Credits: CODIE MCLACHLAN/QMI AGENCY
The federal Conservatives used to be called the Progressive Conservatives. Not anymore - they legally changed their name to the Conservatives. It's more accurate.
In the remaining eight days that the Progressive Conservative Party of Alberta will exist, let us be equally accurate, and call them just the Progressives. It's more accurate that way, too.
Under their liberal leader, Alison Redford, the Progressives have tried something new this election. They've run against Alberta.
That has worked for political leaders before. But they've usually been federal Liberals running against those scary western rednecks. It was safe for Jean Chretien and Paul Martin to run against Alberta when they knew they wouldn't get seats in the province anyway. It's novel for an Alberta politician to do the same.
For example, Redford says she is "frightened" by the Wildrose view on conscience rights. Redford says voting for the Wildrose would be a "stumble backward" to a less-tolerant society where not everyone is "included and respected."
Redford never quite speaks clearly - she prefers a fuzzy language of legalese and buzzwords, a tic she picked up in her years working for the United Nations. But her campaign surrogates fill in the blanks. Tom Olsen, a Progressive spokesman, warns that voting for the Wildrose will lead to a province-wide "bloodletting." Seriously, he says that.
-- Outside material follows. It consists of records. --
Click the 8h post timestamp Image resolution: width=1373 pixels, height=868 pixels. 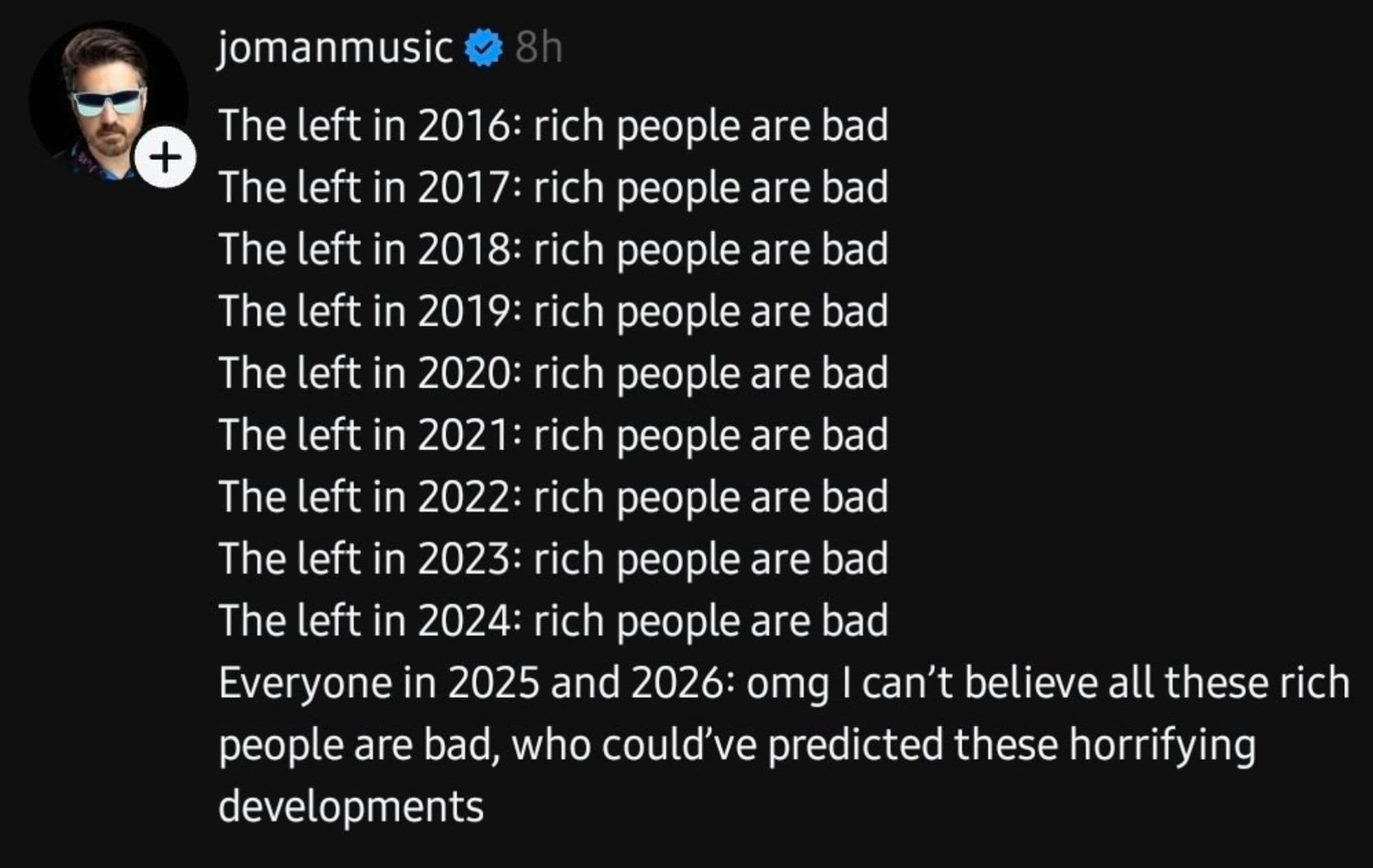coord(539,48)
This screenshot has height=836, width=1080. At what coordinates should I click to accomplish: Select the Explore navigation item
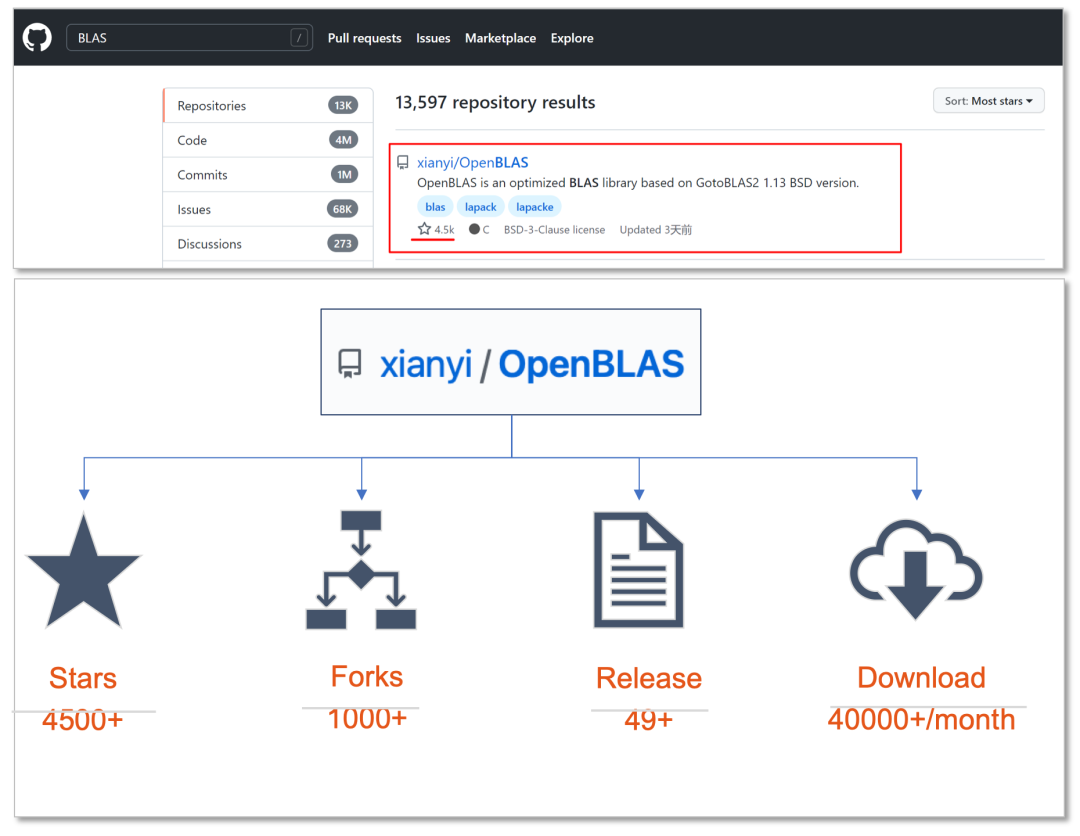pos(572,38)
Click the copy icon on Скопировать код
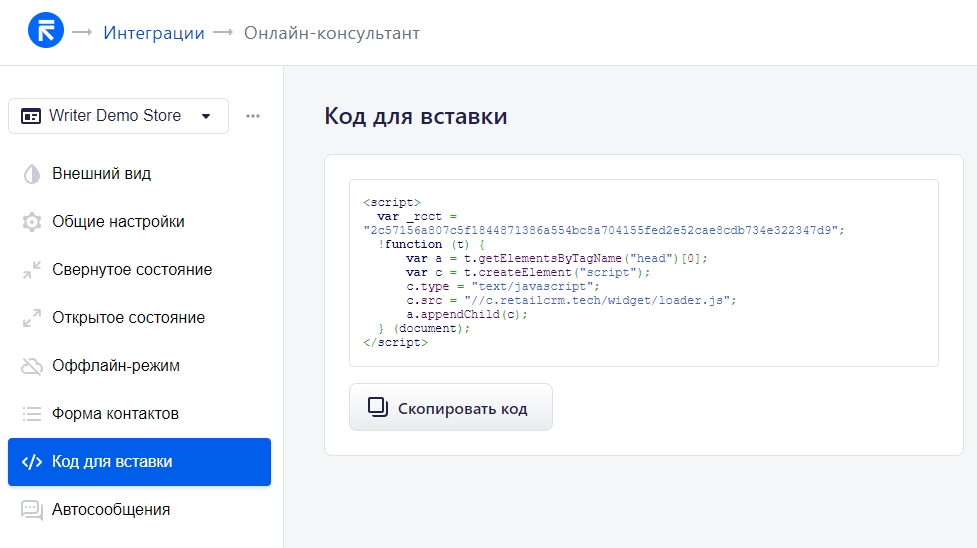 (378, 407)
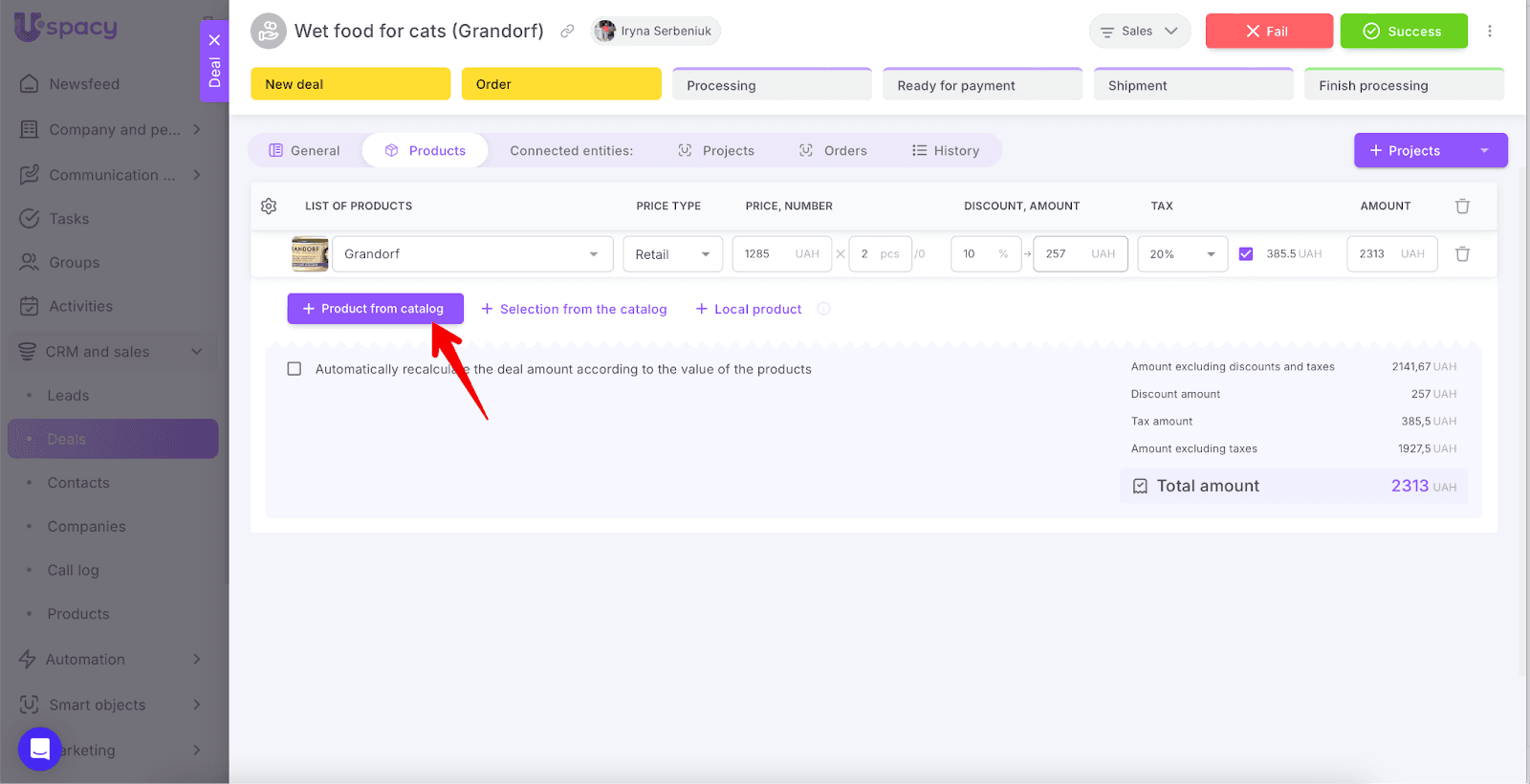Image resolution: width=1530 pixels, height=784 pixels.
Task: Enable automatic deal amount recalculation checkbox
Action: (295, 369)
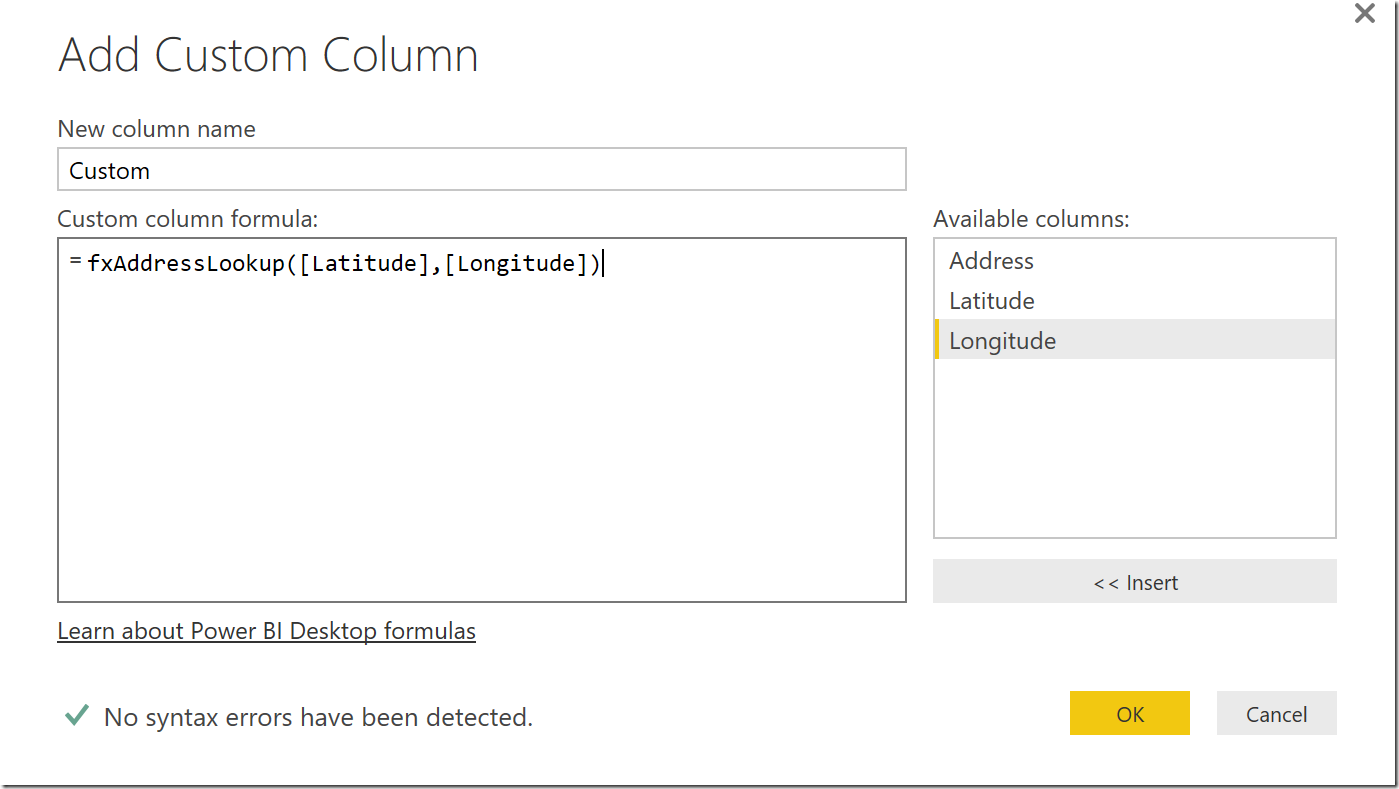The height and width of the screenshot is (789, 1399).
Task: Select Address in Available columns
Action: (991, 261)
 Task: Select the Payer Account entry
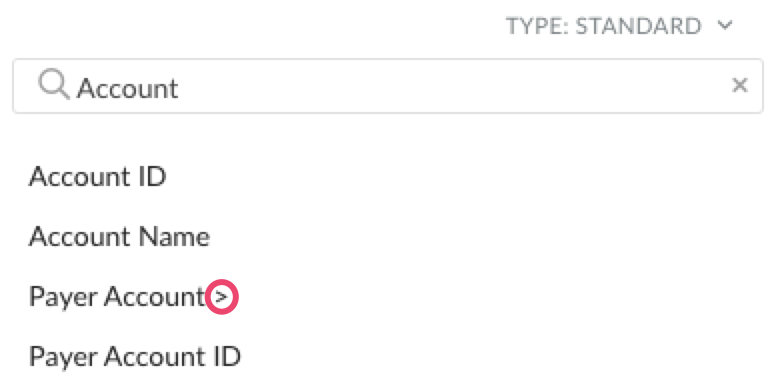point(117,297)
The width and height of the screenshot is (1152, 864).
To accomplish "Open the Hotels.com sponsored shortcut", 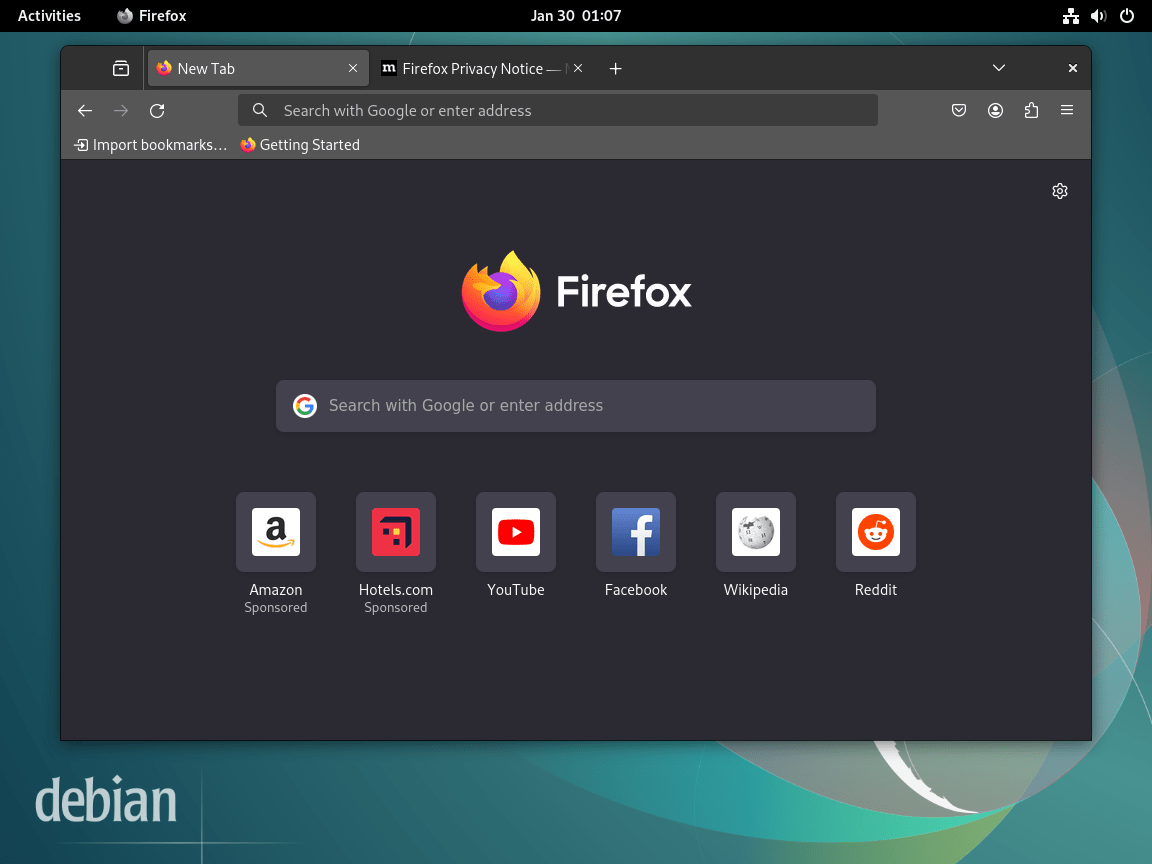I will (395, 532).
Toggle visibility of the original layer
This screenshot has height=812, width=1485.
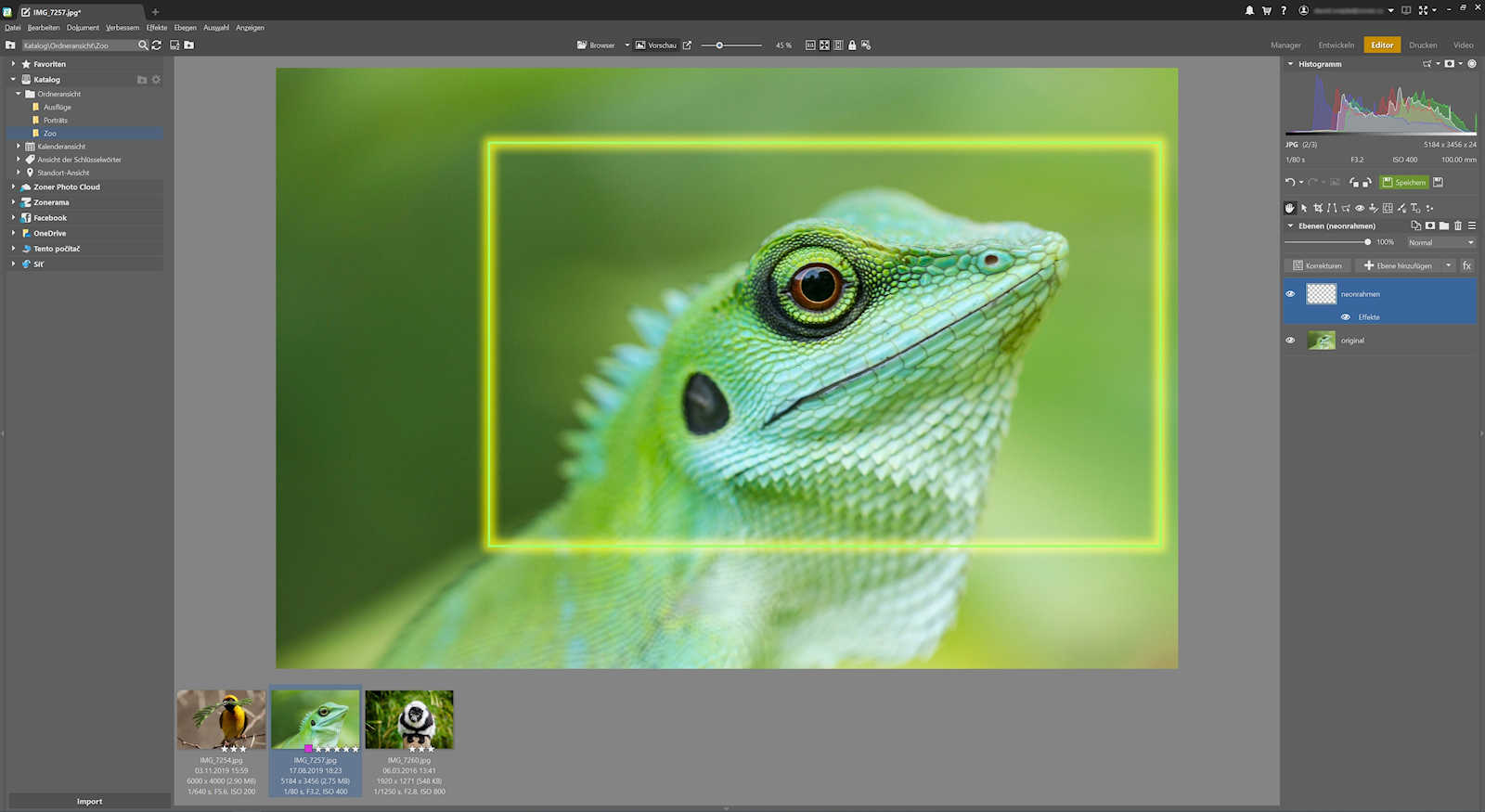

Susan Elliott, the Progressive campaign manager, suggests there is a blacklist of "targets" for citizen-initiated referendums, part of the Wildrose plan.
"Ethnic minorities are targets. Gays and lesbians are targets." Seriously, she says that.
Elliott says that Danielle Smith, the leader of the Wildrose - a 41-year-old, modern woman - represents the "party of the middle-aged male."
But the Progressives aren't just using this "insult" against Wildrose. They're using it against their own party, too. The Progressives are running newspaper ads showing a greasy 1950s-era man wearing horn-rimmed glasses, with the slogan, "Not your father's PC party." They are running against middle Alberta - the people who gave them majority governments in every election since 1971. Olsen makes the ultimate insult: He says Wildrose is "being run by Reformers." He mocks Wildrose for receiving the endorsement of Deborah Grey, the first Reform MP elected back in 1989. Olsen says Albertans "don't want to go back" in time.
We've seen this campaign before. It's what the Toronto and Montreal-based Liberal Party ran against Preston Manning, then Stockwell Day, then Stephen Harper. It's smears and fear-mongering and accusations of bigoted secret agendas. It works well out east - it wasn't until just last year that the Conservatives finally won seats in Toronto. But it never worked in Alberta. Despite those slanders, Reform always won nearly every seat.
It's a smart approach for federal Liberals who purposefully write off Alberta. But it's suicide for an Alberta party. The Toronto Globe and Mail's endorsement won't pay off in Calgary or Fort McMurray.
Perhaps Redford thinks her personal appeal is strong. Maybe she thinks her choice of party colours - NDP orange - is better than old Tory blue. But she is not well known - she spent much of her adult life out of the country working for the UN and other organizations, and even applied to become a citizen of South Africa. She squeaked into her own riding with just 42% of the vote. You'd think someone like that wouldn't take potshots at the federal Conservatives, who won 67% of Alberta's vote.
The campaign isn't over yet. But Redford's debate performance was a dud, and the polls put her at least 10 points behind. The 41-year winning streak of the Alberta PCs is about to come to an end. They're about to be beaten by a conservative party called Wildrose. But equally to blame are the leftists who ran the Progressive campaign, and thought calling Albertans bigots would work as well in Calgary as it always did in Toronto.